#### GIVEN PASSAGE:
---

Unfortunately, most businesses and schools have far too many applications for
employment and need some easy metric to reduce the set to something
approachable. I'm not suggesting a blind hire of the top guy. I'm trying to
provide a more relevant metric than current exists. Any other system I've seen
in play is easy to game -- or hard to game, but in gaming it, you're becoming
the opposite of what the company/school is seeking.

Further, "what's in it for the employee" doesn't enter into it. I could easily
say: famousactress is rated as 8.34 for her dramatic performances but only at
5.21 in comedic roles. That has nothing to do with your willing participation.
I agree that it's depressing to be considered sub-par. But, there are so many
people trying desperately to stand out that they're losing their way.

Google can't hire the right sort of people because every metric they have
attempted to date has resulted in honest, dependable, clean-cut, recently-
shaven, knowledgeable CS graduates from top universities. Sadly, they're
trying to expand a business built (like so many other startups) by the ideas
of college drop-outs (or similar), who were too busy doing something
interesting to go to class and get good grades. Those interesting things
aren't bragging rights (level 80 character in each class and each faction on
WoW appears on very few resumes).

If I attach my HN information, you might disagree with my positions and
opinions. I'd miss out on the job based upon personal bias -- maybe I should.

---

#### MATERIAL SUPPLIED:
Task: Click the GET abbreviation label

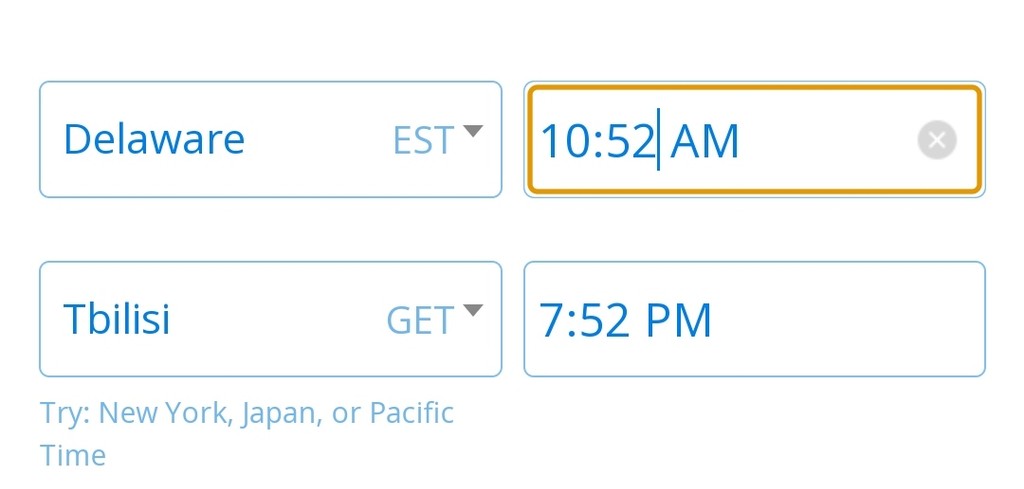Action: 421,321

---

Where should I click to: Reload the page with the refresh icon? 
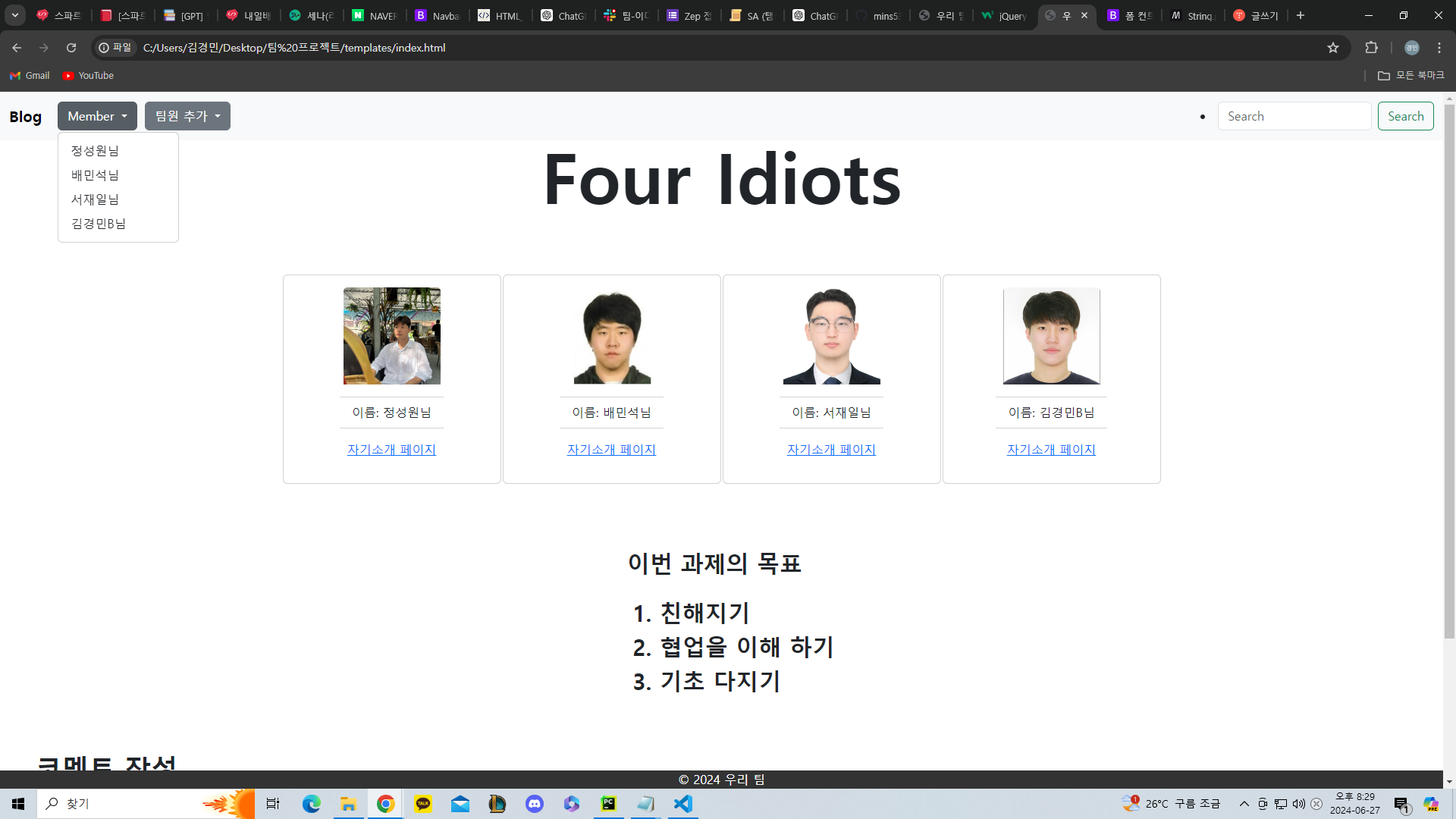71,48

---

#### PROBLEM REQUIREMENTS:
In the comment on hiring metrics:
(a) What rating does famousactress get for dramatic performances?
(b) Whose ideas does the comment say built Google's business, like so many other startups?
(c) What example is given of something that appears on very few resumes?
Answer using only the text, not the entries.

#### SOLUTION:
(a) 8.34
(b) College drop-outs (or similar), who were too busy doing something interesting to go to class and get good grades.
(c) A level 80 character in each class and each faction on WoW.